The Northern Alliance fought a defensive war against the Taliban government. They received support from Iran, Russia, India, Tajikistan and others, while the Taliban were backed by al-Qaeda. The Northern Alliance was mostly made up of ethnic Tajiks, but later included Uzbeks, Hazaras, and Pashtuns. The Taliban government was dominated by Pashtuns with other groups being the minority. After the US-led invasion and establishment of the Karzai administration in late 2001, the Northern Alliance broke apart and different political parties were formed.
http://en.wikipedia.org/wiki/Northern_Alliance
The mujaheddin fighters who had previously defeated the communist government and formed the Islamic State of Afghanistan (ISA) came under attack and in 1996 lost the capital to the Taliban. At this juncture the Mujahedin resorted to the creation of UIF because Rashid Dostum and other warlords who belonged to various tribes but to no specific political party did not want to recognize the ISA as a legal entity, so the defeated government devised a military strategy to utilize these forces while not offending their political sensibilities.
In October 1996 in Khinjan, Ahmed Shah Massoud and Dostum came to an agreement to form the anti-Taliban coalition that outside Afghanistan became known as the Northern Alliance.
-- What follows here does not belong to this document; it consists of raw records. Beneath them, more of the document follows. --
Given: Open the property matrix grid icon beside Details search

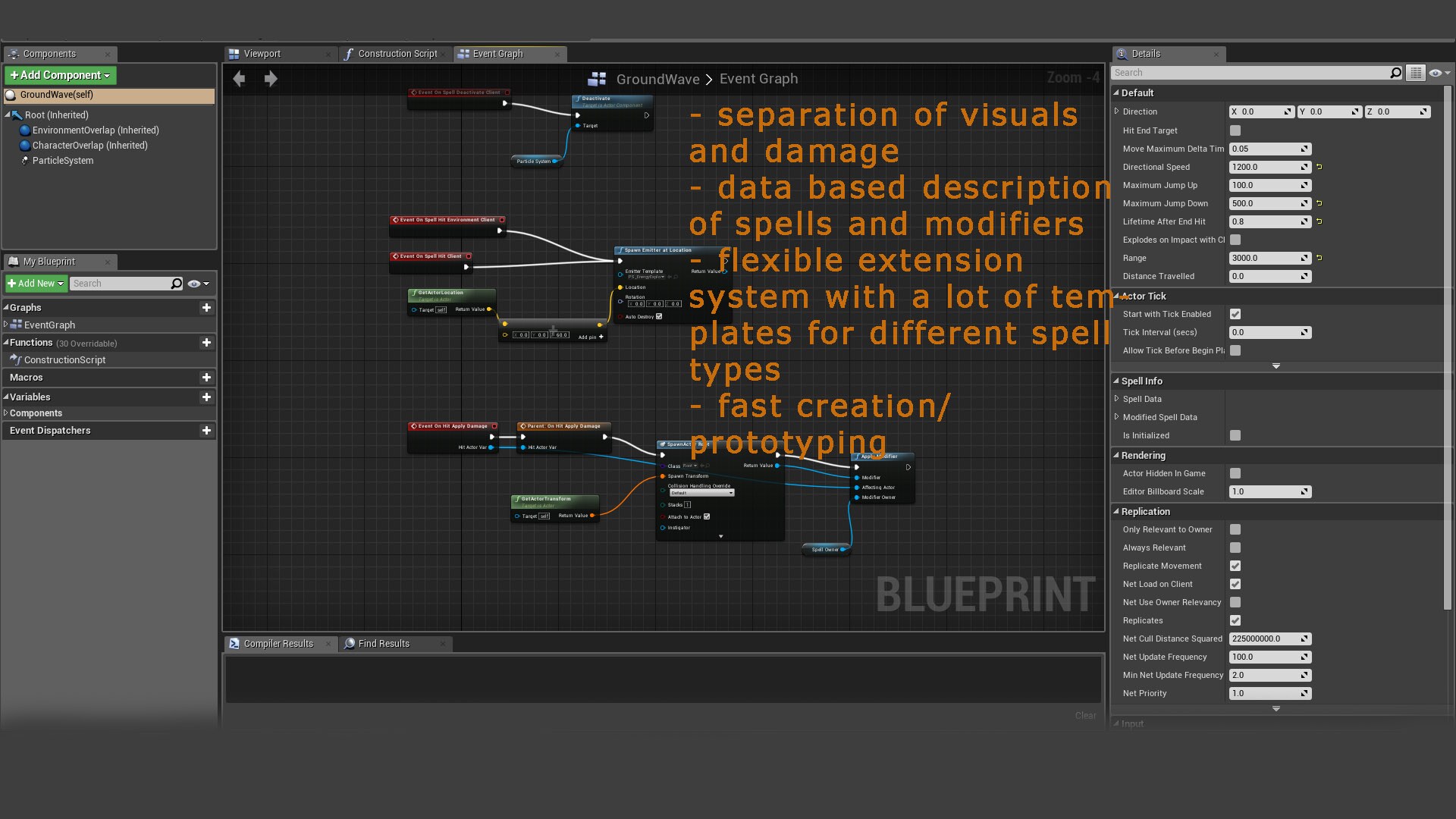Looking at the screenshot, I should [1417, 73].
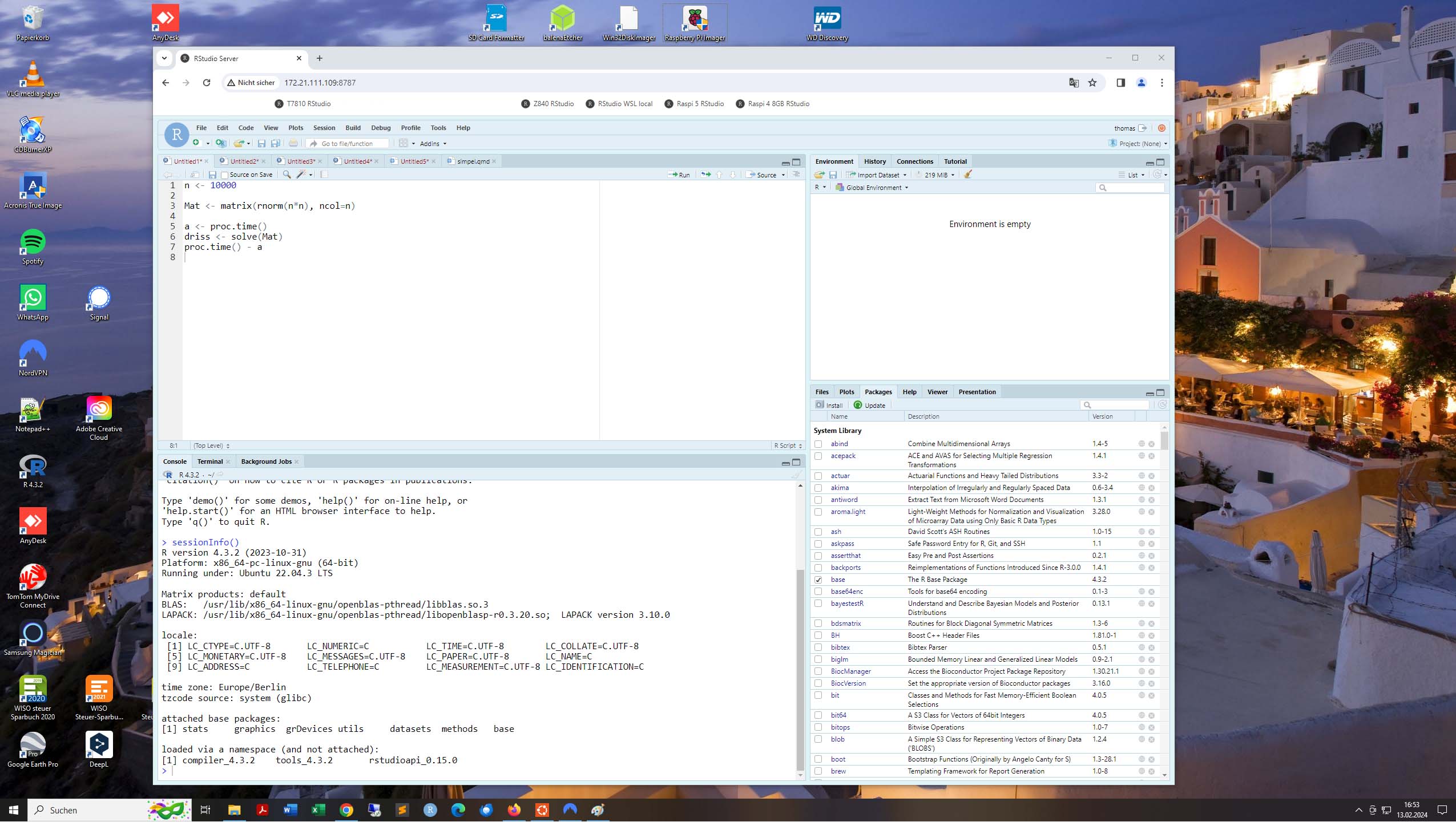This screenshot has width=1456, height=822.
Task: Open Google Chrome from the taskbar
Action: click(346, 809)
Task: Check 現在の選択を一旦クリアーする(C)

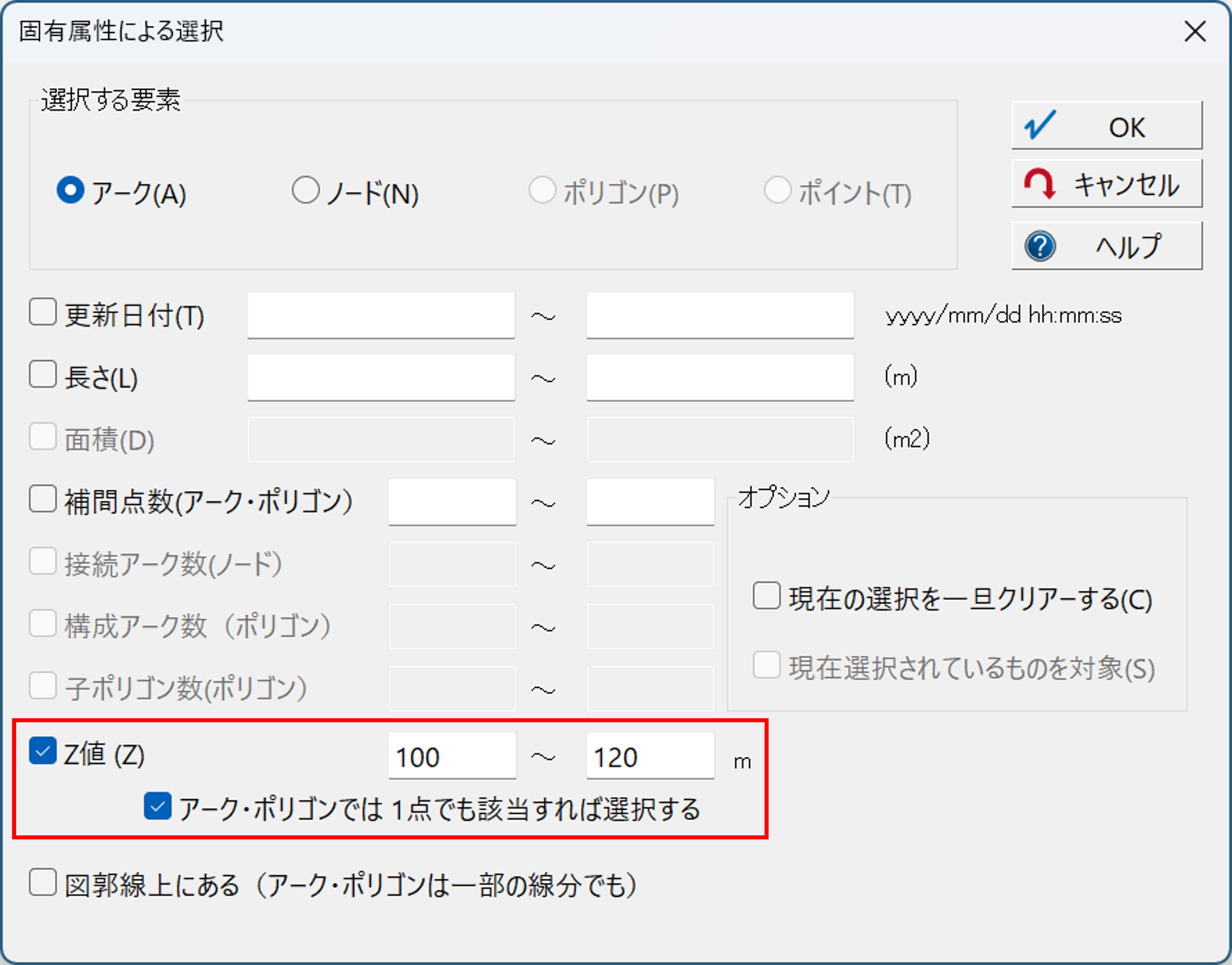Action: [x=767, y=596]
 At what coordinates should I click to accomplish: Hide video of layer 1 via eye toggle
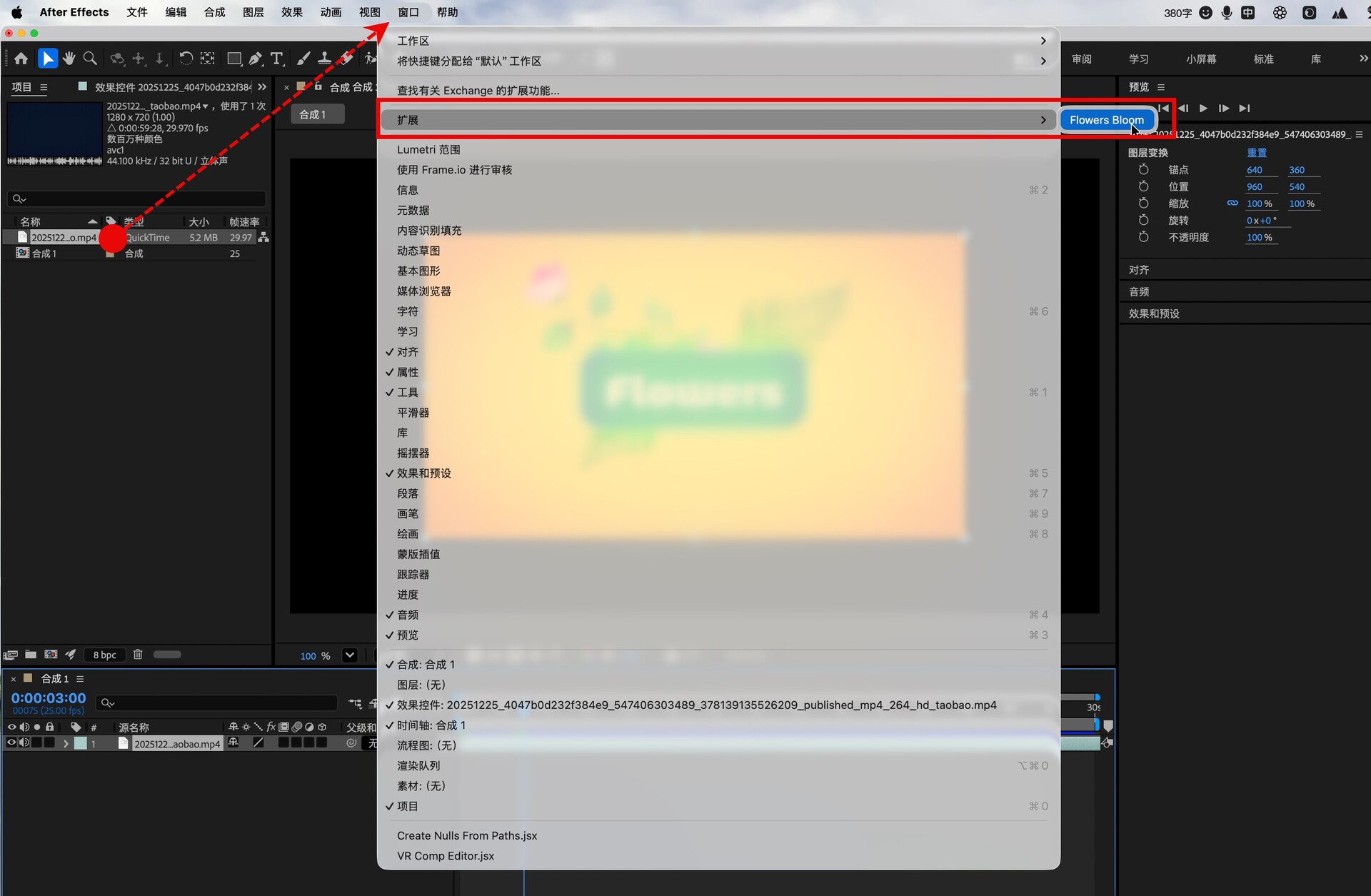(11, 743)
CNN was doing a special on Afghanistan and Peter Bergen asked for questions from viewers that he would answer. One of the questions is as follows: “If it’s true that bin Laden once worked for the CIA, what makes you so sure that he isn’t still?”~ Anne Busigin, Toronto, Canada
Peter Bergen responds:
This is one of those things where you cannot put it out of its misery.
The story about bin Laden and the CIA — that the CIA funded bin Laden or trained bin Laden — is simply a folk myth. There’s no evidence of this. In fact, there are very few things that bin Laden, Ayman al-Zawahiri and the U.S. government agree on. They all agree that they didn’t have a relationship in the 1980s. And they wouldn’t have needed to. Bin Laden had his own money, he was anti-American and he was operating secretly and independently.
The real story here is the CIA didn’t really have a clue about who this guy was until 1996 when they set up a unit to really start tracking him.
One person in a forum that was similarly challenged pointed out that this surely wasn’t the Taliban because they hated women in any position of authority — look at the pic at the top again.